Alors que l’invasion russe de l’Ukraine se poursuit et que les sanctions économiques de l’Occident contre le régime de Vladimir Poutine s’accumulent, de nombreux observateurs s’inquiètent de la possible utilisation de cryptomonnaies pour les contourner.

Les volumes d’achats de cryptomonnaies en rouble atteignent des records et les prix du bitcoin grimpent ces derniers jours (+15% depuis dimanche à près de 44.000 dollars), galvanisés par l’idée que la crise ukrainienne prouve l’utilité d’une devise décentralisée et non contrôlée par un gouvernement. La Russie peut-elle réellement compter sur les cryptomonnaies pour contourner les sanctions ?

Effondrement du rouble

Pour mettre la Russie sous pression, ses établissements bancaires et financiers ont été exclus du système interbancaire international Swift et l’Union européenne comme les États-Unis ont annoncé bloquer les actifs de sa Banque centrale.

Résultat, le rouble s’effondre (-27% depuis début 2022) et s’échange à plus de 100 roubles pour un dollar, un niveau jamais vu auparavant.

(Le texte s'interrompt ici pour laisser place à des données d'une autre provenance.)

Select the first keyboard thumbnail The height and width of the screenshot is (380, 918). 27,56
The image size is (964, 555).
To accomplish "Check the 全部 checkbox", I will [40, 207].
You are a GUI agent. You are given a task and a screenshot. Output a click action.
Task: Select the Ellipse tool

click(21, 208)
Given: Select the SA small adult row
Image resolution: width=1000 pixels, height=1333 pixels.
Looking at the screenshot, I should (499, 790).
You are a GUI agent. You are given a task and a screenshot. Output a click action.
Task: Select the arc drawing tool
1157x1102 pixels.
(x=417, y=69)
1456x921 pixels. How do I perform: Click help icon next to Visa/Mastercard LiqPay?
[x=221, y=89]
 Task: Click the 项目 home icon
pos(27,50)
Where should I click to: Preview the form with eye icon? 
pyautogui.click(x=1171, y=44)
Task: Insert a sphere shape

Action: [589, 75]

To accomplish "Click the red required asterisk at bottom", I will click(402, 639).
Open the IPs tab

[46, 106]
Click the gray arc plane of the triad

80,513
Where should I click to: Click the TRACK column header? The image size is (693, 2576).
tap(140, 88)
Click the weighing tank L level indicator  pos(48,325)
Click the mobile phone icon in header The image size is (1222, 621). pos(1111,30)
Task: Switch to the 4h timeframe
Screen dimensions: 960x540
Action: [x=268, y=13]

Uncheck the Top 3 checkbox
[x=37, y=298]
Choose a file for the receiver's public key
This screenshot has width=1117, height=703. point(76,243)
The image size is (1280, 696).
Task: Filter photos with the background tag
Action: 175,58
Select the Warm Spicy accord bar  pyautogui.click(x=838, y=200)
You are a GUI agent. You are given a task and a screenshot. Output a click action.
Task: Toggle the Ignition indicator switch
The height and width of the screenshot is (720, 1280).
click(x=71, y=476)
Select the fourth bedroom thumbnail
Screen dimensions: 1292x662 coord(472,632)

Les cryptoactifs comme le bitcoin, eux, fonctionnent sur un réseau décentralisé: aucune entité centrale ne peut être sanctionnée et empêcher l’accès des utilisateurs. Les Russes se sont donc rués sur le bitcoin, avec des volumes records d’achats en rouble, selon le cabinet Kaiko. Autre cryptomonnaie avec le vent en poupe en Russie, le Tether, un stablecoin, une cryptomonnaie émise par une entreprise privée qui garantit détenir des actifs équivalents à son émission pour assurer qu’un Tether vaut un dollar. Les stablecoins, très critiqués par les régulateurs occidentaux, sont prisés dans les pays où la devise locale souffre d’une forte dévaluation.

Pour évaluer si les achats russes viennent de quelques comptes particulièrement riches ou d’une tranche plus importante de la population, Kaiko regarde le montant moyen des transactions. " Nous avons pu observer une transaction moyenne pour le Tether qui a augmenté mais qui reste relativement basse, ce qui montre un intérêt partagé entre les investisseurs institutionnels et les petits acheteurs ", explique à l’AFP Clara Medalie, responsable de la recherche de Kaiko.

Une solution à long terme?

Les gouvernements peuvent dans un premier temps demander aux plateformes de limiter l’accès à certains utilisateurs, comme l’a fait récemment l’Ukraine au sujet des comptes russes, et comme envisagent d’imposer les autorités américaines. Le cabinet Chainalysis se dit " optimiste sur la capacité de l’industrie des cryptomonnaies à contrer les actions russes d’utilisation des cryptos pour échapper aux sanctions " et souligne que l’analyse des chaînes de blocs (" blockchains "), ces registres qui valident toutes les transactions en cryptomonnaies, permet par ailleurs aux gouvernements occidentaux d’identifier de possibles violations.

Des pays comme la Corée du Nord ou l’Iran ont bien utilisé des cryptomonnaies pour résister aux sanctions économiques: le premier à travers des attaques informatiques qui lui ont rapporté des milliards de dollars; le second en utilisant son énergie à bas coûts pour " miner " du bitcoin, rapporte Caroline Malcolm, de Chainalysis. De même, pour prendre ses distances (relatives) avec la dollarisation de son économie, Le Salvador dirigé par Nayib Bukele était devenu le premier pays au monde à adopter le Bitcoin comme devise officielle nationale, en septembre 2021.

Mais une utilisation directe des cryptomonnaies, par exemple pour vendre le blé, le pétrole ou le gaz dont la Russie est un grand exportateur, est improbable: si le marché des cryptomonnaies a vu sa taille décupler, les volumes restent insuffisants, juge un courtier de bitcoin, qui a longtemps travaillé dans l’industrie des matières premières.

Le mauvais œil des autorités occidentales

Depuis lundi, le cours du bitcoin bondit, poussant certains adeptes des cryptomonnaies à voir dans la crise ukrainienne la preuve de leur utilité. Le rôle des cryptomonnaies ne se limite pas au camp russe: en Ukraine, le gouvernement a ouvert samedi des adresses pour recevoir des donations, et a reçu plus de 17,1 millions de dollars, selon le cabinet d’analyse Elliptic. " Nous n’avons pas choisi le moment ou la manière dont notre petite industrie est devenu cruciale sur le plan géopolitique, mais on y est ", s’avance sur Twitter Nic Carter, partenaire du fonds spécialisé Castle Island.

Le bond du bitcoin n’est en tout cas pas attribuable aux seuls achats russes, car " c’est un petit marché sans beaucoup d’influence ", prévient Mme Medalie, de Kaiko. " Le risque des cryptomonnaies vaut d’être pris pour les Russes " mais " les autorités occidentales pourraient mal tolérer cette interférence du bitcoin, ce qui accroît le risque d’une régulation plus stricte ", et pourrait peser sur le cours à terme, prévient Ipek Ozkardeskaya, analyste marchés à SwissQuote.